Apparently, **cProfile** shows that this time the program took **0.000** seconds (perhaps only a few microseconds) and made only **63 function calls **during entire execution of the program. This drastic change in execution time and function calls are possible because of memoization techniques.

**Memoization with Python Function Decorator**

Python provides mechanisms to automatically memoize functions and decorator is an amazing feature that is very useful for easy implementation of memoization techniques. Decorators can change how the function behaves, without needing to actually change the original code.

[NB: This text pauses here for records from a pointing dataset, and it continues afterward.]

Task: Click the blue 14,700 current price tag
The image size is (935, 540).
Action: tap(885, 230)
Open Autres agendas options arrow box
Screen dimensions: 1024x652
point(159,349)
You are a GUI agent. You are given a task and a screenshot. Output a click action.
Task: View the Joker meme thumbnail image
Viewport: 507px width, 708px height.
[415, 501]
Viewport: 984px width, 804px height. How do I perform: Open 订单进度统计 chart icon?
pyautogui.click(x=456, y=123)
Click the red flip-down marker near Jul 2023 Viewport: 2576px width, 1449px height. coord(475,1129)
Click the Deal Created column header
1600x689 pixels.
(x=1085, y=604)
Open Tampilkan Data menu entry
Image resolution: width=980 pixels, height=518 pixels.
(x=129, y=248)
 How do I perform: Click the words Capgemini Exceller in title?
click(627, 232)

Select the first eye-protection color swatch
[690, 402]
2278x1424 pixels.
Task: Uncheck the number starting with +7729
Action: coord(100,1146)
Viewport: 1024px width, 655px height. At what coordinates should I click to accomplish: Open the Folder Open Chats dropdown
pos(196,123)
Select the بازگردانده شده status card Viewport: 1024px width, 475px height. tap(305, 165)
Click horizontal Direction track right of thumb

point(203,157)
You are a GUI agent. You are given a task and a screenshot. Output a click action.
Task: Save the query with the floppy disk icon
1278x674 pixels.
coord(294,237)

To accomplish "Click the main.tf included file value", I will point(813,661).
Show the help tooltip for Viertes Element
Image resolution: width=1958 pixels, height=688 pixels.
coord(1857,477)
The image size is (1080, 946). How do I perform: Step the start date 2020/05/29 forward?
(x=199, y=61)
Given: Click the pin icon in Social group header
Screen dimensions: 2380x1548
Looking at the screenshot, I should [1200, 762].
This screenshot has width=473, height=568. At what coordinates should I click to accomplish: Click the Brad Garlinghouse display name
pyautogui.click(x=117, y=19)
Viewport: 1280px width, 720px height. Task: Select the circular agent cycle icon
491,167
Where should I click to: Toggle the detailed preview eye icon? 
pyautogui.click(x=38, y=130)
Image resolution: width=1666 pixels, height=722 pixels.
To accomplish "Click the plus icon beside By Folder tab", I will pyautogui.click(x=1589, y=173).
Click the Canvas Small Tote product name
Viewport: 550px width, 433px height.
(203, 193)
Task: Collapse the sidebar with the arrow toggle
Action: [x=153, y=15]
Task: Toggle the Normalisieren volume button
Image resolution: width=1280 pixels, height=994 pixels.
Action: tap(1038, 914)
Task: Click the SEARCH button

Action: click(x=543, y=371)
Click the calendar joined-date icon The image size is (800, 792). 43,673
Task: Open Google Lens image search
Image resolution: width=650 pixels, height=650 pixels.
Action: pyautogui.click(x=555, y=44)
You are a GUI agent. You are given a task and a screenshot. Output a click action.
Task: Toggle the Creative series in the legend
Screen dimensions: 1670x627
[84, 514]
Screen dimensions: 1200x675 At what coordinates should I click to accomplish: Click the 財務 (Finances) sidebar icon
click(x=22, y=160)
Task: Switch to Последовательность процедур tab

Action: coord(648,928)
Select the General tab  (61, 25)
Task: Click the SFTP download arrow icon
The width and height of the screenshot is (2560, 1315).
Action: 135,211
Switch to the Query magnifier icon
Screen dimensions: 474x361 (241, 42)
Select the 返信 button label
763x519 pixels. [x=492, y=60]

Common use cases of decorators are - adding logging, caching, authentication, etc.

A decorator is just a callable that takes a function (mostly) or a class as an argument and returns a function/class object. Decorators enhance the readability and maintainability of a program. This post is not about Python decorators so I am not going deep into what they are and their types or how they get invoked.

```
# Recursive function recursive_fibo() with Memoization using decorator
def memoize(f):
memo = {}
def wrapper(x):
if x not in memo:
memo[x] = f(x)
print('New result for recursive_fibo({})'.format(x))
else:
print('Result from cache : recursive_fibo({})'.format(x))
return memo[x]
return wrapper
@memoize
def recursive_fibo(n):
if n <= 1:
return n
else:
return recursive_fibo(n-1) + recursive_fibo(n-2)
print(recursive_fibo(8))
```

**Output:**

```
New result for recursive_fibo(1)
New result for recursive_fibo(0)
New result for recursive_fibo(2)
Result from cache : recursive_fibo(1)
New result for recursive_fibo(3)
Result from cache : recursive_fibo(2)
New result for recursive_fibo(4)
Result from cache : recursive_fibo(3)
New result for recursive_fibo(5)
Result from cache : recursive_fibo(4)
New result for recursive_fibo(6)
Result from cache : recursive_fibo(5)
New result for recursive_fibo(7)
Result from cache : recursive_fibo(6)
New result for recursive_fibo(8)
21
```

In the above example, use of the @memoize decorator has made it easy to separate the actual logic of the function **recursive_fibo** from its memorization implementation.

**Conclusion**

- Memoization is a great technique that can make the code execute faster when you have repetitive/recursive function calls with the same set of arguments.

- A prerequisite for a function to be memoized is that it must be pure, which means it must always return the same value whenever it gets called with the same set of arguments.